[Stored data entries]
********

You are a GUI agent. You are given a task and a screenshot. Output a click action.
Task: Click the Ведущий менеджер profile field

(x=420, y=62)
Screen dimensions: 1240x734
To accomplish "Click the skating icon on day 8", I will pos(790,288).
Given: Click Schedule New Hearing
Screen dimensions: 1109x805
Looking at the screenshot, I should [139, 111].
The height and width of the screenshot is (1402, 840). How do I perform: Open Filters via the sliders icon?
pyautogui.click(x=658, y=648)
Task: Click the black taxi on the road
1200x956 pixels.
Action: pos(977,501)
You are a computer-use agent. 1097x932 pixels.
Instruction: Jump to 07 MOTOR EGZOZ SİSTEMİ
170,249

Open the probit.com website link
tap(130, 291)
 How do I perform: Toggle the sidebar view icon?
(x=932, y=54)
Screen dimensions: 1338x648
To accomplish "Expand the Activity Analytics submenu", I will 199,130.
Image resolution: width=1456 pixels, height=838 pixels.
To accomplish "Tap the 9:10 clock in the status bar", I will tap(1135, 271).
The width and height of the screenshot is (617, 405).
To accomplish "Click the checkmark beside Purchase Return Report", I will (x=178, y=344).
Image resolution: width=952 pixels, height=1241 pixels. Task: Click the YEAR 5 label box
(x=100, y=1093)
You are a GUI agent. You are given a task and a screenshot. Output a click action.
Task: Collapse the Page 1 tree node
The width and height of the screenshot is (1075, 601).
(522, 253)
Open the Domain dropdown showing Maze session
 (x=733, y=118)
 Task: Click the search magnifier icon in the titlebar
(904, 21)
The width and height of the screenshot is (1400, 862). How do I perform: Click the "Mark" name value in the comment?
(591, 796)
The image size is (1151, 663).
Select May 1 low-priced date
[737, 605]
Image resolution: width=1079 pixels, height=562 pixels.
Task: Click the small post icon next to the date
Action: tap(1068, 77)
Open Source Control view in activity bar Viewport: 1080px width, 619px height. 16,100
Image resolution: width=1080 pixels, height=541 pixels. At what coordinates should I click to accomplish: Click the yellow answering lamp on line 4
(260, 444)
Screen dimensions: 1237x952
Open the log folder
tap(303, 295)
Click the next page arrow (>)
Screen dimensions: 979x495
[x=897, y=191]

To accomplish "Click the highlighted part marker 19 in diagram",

********

Work required: Give back all the records exactly as they stand.

Answer section:
You are a GUI agent. You are given a task and a screenshot. Output a click action.
Task: Click the Ведущий менеджер profile field

(x=420, y=62)
Screen dimensions: 1240x734
To accomplish "Click the skating icon on day 8", I will pos(790,288).
Given: Click Schedule New Hearing
Screen dimensions: 1109x805
Looking at the screenshot, I should [139, 111].
The height and width of the screenshot is (1402, 840). How do I perform: Open Filters via the sliders icon?
pyautogui.click(x=658, y=648)
Task: Click the black taxi on the road
1200x956 pixels.
Action: pos(977,501)
You are a computer-use agent. 1097x932 pixels.
Instruction: Jump to 07 MOTOR EGZOZ SİSTEMİ
170,249

Open the probit.com website link
tap(130, 291)
 How do I perform: Toggle the sidebar view icon?
(x=932, y=54)
Screen dimensions: 1338x648
To accomplish "Expand the Activity Analytics submenu", I will 199,130.
Image resolution: width=1456 pixels, height=838 pixels.
To accomplish "Tap the 9:10 clock in the status bar", I will tap(1135, 271).
The width and height of the screenshot is (617, 405).
To accomplish "Click the checkmark beside Purchase Return Report", I will (x=178, y=344).
Image resolution: width=952 pixels, height=1241 pixels. Task: Click the YEAR 5 label box
(x=100, y=1093)
You are a GUI agent. You are given a task and a screenshot. Output a click action.
Task: Collapse the Page 1 tree node
The width and height of the screenshot is (1075, 601).
(522, 253)
Open the Domain dropdown showing Maze session
 (x=733, y=118)
 Task: Click the search magnifier icon in the titlebar
(904, 21)
The width and height of the screenshot is (1400, 862). How do I perform: Click the "Mark" name value in the comment?
(591, 796)
The image size is (1151, 663).
Select May 1 low-priced date
[737, 605]
Image resolution: width=1079 pixels, height=562 pixels.
Task: Click the small post icon next to the date
Action: tap(1068, 77)
Open Source Control view in activity bar Viewport: 1080px width, 619px height. 16,100
Image resolution: width=1080 pixels, height=541 pixels. At what coordinates should I click to accomplish: Click the yellow answering lamp on line 4
(260, 444)
Screen dimensions: 1237x952
Open the log folder
tap(303, 295)
Click the next page arrow (>)
Screen dimensions: 979x495
[x=897, y=191]

To accomplish "Click the highlighted part marker 19 in diagram",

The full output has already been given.